Today marks the launch of the Art Project, a website that enables users to discover and view more than 1,000 artworks online in extraordinary detail.

Over the last 18 months, Google worked with a range of museums, including four from the United States: MoMA, The Metropolitan Museum of Art, The Frick Collection, and the Freer Gallery of Art, Smithsonian, Washington, along with other art museums from Europe and Russia.

The partnership involved taking a selection of extremely high resolution images of famous artworks, as well as collating more than 1,000 other images into one place. It also included capturing 360-degree tours of individual galleries using Street View "indoor" technology. Anyone anywhere in the world will be able to learn about the history and artists behind a vast number of works.

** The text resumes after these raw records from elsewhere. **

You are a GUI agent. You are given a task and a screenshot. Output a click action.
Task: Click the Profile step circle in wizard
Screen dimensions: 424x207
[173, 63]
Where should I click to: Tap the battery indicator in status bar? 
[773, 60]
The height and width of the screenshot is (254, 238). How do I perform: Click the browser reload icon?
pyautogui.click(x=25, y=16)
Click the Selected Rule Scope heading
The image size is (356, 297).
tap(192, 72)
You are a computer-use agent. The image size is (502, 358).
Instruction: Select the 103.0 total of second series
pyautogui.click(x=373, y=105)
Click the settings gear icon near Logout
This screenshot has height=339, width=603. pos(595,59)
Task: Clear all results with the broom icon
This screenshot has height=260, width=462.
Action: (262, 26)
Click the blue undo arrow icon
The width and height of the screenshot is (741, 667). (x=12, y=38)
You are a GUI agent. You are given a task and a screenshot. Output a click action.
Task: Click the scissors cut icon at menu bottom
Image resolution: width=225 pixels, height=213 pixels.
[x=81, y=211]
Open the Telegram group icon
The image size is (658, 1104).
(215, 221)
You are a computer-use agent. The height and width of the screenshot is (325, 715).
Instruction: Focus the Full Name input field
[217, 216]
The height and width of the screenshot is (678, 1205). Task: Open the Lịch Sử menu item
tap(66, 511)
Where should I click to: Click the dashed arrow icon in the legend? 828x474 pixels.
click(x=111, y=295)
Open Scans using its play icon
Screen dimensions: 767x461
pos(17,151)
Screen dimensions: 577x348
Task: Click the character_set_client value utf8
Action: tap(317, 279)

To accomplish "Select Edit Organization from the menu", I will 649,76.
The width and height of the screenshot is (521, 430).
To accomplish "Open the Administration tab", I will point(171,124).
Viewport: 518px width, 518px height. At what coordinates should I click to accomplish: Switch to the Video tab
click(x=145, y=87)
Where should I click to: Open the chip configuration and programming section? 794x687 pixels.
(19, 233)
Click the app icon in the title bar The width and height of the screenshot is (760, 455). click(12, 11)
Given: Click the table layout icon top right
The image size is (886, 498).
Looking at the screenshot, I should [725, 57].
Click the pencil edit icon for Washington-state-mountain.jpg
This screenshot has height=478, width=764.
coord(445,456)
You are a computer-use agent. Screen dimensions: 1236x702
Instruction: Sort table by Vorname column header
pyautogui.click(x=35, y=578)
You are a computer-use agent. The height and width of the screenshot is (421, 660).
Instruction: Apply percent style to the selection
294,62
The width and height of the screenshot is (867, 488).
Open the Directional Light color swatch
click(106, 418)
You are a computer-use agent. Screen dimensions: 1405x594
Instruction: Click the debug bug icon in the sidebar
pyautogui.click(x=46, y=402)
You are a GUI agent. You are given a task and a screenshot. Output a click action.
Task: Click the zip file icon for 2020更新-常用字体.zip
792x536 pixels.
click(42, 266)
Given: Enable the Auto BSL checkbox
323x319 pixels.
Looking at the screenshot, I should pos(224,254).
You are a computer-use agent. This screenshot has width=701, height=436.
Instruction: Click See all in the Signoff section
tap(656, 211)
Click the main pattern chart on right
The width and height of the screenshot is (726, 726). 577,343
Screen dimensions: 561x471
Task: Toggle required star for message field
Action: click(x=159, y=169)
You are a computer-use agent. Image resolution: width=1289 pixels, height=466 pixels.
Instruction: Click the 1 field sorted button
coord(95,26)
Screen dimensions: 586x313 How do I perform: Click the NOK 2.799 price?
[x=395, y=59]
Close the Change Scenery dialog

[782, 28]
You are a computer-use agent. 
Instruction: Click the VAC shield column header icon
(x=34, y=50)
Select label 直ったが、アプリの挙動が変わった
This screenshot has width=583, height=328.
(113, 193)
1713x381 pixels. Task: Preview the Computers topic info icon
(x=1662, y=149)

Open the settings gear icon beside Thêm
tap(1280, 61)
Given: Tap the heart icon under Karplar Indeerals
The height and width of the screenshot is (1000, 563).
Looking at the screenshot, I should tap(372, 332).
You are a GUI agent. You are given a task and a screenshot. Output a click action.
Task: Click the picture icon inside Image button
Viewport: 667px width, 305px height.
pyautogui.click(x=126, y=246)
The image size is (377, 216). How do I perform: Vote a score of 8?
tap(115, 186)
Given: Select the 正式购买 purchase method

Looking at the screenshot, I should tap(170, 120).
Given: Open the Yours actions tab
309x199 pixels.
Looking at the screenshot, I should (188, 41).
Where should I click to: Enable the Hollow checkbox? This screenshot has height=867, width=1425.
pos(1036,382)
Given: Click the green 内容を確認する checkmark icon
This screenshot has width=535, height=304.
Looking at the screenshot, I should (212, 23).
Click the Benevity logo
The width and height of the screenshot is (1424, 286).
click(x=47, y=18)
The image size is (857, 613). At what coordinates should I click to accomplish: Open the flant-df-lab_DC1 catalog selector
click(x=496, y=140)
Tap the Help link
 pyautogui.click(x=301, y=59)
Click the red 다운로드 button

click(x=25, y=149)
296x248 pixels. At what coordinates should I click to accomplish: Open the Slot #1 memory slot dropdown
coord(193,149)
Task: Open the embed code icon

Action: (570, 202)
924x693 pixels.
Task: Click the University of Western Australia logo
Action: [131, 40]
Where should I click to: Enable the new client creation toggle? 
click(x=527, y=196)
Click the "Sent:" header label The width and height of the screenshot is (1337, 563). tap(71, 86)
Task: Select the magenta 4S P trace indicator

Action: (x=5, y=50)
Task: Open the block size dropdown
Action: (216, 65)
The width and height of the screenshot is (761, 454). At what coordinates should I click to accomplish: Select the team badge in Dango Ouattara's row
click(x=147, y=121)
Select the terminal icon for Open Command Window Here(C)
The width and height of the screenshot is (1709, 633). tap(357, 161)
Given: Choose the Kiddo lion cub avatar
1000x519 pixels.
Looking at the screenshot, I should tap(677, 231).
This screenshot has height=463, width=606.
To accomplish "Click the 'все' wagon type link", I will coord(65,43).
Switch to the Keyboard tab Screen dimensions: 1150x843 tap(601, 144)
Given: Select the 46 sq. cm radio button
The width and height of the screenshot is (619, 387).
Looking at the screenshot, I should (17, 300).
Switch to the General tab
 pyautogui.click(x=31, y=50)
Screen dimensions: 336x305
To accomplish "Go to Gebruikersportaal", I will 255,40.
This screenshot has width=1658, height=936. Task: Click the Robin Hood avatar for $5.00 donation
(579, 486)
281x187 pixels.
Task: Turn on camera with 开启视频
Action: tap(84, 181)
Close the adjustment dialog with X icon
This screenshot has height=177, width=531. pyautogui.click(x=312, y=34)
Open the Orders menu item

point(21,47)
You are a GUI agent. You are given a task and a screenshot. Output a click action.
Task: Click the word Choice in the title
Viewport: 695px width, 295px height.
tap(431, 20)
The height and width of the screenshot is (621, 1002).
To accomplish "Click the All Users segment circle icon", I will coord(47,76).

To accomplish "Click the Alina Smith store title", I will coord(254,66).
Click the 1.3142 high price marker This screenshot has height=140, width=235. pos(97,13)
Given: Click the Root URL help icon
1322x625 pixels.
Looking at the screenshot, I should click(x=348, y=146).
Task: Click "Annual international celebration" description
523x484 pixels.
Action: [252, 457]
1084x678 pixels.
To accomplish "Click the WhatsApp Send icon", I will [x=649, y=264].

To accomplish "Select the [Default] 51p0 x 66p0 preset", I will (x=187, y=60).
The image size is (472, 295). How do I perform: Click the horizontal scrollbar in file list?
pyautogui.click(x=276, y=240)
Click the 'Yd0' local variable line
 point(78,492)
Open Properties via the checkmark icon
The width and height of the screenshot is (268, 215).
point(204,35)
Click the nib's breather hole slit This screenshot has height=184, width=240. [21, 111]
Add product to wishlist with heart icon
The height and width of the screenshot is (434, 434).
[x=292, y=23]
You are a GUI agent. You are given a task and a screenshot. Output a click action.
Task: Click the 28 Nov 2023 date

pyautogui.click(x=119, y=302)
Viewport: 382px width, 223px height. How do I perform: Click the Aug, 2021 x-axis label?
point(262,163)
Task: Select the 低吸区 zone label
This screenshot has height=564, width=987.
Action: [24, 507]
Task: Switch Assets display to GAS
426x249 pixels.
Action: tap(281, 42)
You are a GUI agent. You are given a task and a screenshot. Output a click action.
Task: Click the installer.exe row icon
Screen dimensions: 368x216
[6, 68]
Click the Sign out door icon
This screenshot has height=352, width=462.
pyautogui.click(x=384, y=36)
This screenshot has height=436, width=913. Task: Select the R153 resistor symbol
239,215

Each of the museums worked in extensive collaboration with Google, from choosing which collections to feature, to advising on the best angle to capture photos, to determining what kind of information should accompany the artwork. Each museum also selected one artwork to be photographed in extraordinary detail using super high resolution, or "gigapixel" photo-capturing technology. MoMA's gigapixel photo is of Vincent van Gogh's The Starry Night (1889). Each image contains around 7 billion pixels, enabling the viewer to study details of the brushwork and patina beyond that possible with the naked eye. In addition, museums provided images for a selection totalling more than 1,000 works of art. The resolution of these images, combined with a custom-built zoom viewer, allows art-lovers to discover minute aspects of paintings they may never have seen up close before. The gigapixel image of The Starry Night is accompanied by a MoMA-produced video that features visitors' points of view of the painting.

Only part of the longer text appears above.